A verdade como ficção na play-scene
Se é possível dizer que todo teatro contém na realidade
o teatro no teatro
ad infinitum
, em Hamlet temos uma
forma de tematizar a verdade como ficção na
play-scene
. O
recurso da “obra dentro da obra” pode conceber-se de forma
generalizada como “ficção dentro da ficção”. A partir deste
ponto, pode-se sustentar que a ficção dentro da ficção é o
momento em que a ficção é confrontada com seu próprio
exterior, como seu próprio interior. Para que a ficção esteja
estruturada, é essencial que se exclua algo dela. Este algo é o
crime, que sobre a base de sua exclusão adquire o estatuto de
“crime original”, o crime por excelência próprio do real. É
algo original que estruturalmente falta, que já apareceu como
sua própria repetição da primeira vez e cujo único original é
esta mesma repetição. Então se estabelece a ficção por meio da
disjunção em relação ao real, sustentando-se por meio de algo
que “não pode mostrar-se” com um matiz especial: “só pode
mostrar-se duplicando-se” na forma de uma ratoeira na qual
se deve captar “algum signo de culpa”. Este é o mecanismo
fundamental da “ficção dentro da ficção”. O conhecimento
da identidade do assassino precede a cena de teatro e é a
maneira pela qual a verdade se mostra ou nos mira desde
os olhos do assassino a partir do que a verdade
surpreende
, a
única pessoa que a conhece desde o princípio.
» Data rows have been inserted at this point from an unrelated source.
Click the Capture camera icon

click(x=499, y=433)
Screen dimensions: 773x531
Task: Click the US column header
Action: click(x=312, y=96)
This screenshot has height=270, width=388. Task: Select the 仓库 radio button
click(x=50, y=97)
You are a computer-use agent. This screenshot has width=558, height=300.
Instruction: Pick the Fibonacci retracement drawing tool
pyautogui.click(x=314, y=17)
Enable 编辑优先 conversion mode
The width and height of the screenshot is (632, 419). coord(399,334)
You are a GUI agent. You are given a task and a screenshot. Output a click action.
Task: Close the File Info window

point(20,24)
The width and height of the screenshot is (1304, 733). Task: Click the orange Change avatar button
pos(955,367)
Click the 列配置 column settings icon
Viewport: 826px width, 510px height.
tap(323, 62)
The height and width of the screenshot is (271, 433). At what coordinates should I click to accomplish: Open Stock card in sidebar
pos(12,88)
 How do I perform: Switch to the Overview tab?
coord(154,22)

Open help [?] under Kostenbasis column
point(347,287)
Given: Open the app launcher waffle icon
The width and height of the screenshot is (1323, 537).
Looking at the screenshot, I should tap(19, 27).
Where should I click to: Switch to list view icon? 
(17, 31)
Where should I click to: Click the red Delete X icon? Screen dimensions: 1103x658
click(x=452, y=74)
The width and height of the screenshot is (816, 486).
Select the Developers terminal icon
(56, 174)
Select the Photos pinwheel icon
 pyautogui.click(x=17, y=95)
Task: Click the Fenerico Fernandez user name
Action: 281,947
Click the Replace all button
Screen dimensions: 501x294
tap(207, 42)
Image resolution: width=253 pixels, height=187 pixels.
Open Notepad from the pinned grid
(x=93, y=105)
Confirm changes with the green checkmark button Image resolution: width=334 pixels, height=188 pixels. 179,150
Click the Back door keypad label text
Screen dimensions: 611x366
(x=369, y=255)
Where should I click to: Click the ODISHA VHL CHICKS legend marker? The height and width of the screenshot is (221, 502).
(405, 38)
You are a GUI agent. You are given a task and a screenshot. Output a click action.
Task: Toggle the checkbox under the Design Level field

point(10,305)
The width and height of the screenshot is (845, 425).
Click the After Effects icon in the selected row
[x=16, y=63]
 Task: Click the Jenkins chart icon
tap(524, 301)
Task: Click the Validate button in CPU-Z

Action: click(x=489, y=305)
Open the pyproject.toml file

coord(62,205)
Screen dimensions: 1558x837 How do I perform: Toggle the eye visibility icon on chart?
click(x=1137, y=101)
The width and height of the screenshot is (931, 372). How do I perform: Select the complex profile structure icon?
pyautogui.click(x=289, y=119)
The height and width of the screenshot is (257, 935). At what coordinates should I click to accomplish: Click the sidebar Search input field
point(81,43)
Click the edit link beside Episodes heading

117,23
Para chegar a este ponto, centrar-me-ei na articulação
do texto, os fios da trama.
Em primeiro lugar, temos a questão da razão de ser do
drama de Hamlet. É o seguinte: o pai retorna em forma de
fantasma para revelar uma verdade, o crime que provocou
sua morte, efeito de uma traição que o surpreendeu enquanto
dormia sobre um leito de flores. Este crime excluído será a
cena que se reproduzirá no prólogo da
play-scene
. O pai sabe
que morreu por vontade do irmão, quem “
arrebatou-lhe a
vida, a coroa e a esposa
”, e retorna para ordenar ao filho não
apenas vingança contra seu assassino, mas também para pôr
em primeiro plano a luxúria da rainha, algo que não havia
escapado à observação do filho. No entanto, para Gertrude,
o espectro pede respeito. O que Lacan assinala é que Hamlet
se debate com um desejo, mas este desejo está longe de ser
o seu próprio porque a chave não é seu desejo por sua mãe,
mas, pelo contrário, o desejo de sua mãe.
E chegamos ao ponto: esse crime que se oculta do
mundo da cena é o que Lacan marca como o elemento capital
sem o qual o drama não teria razão de ser. É em relação a
isso que ganha importância a função da
play-scene
, que é
encenação dessa cena que permaneceria oculta, dirigida por
um mestre de cerimônias que será o próprio Hamlet.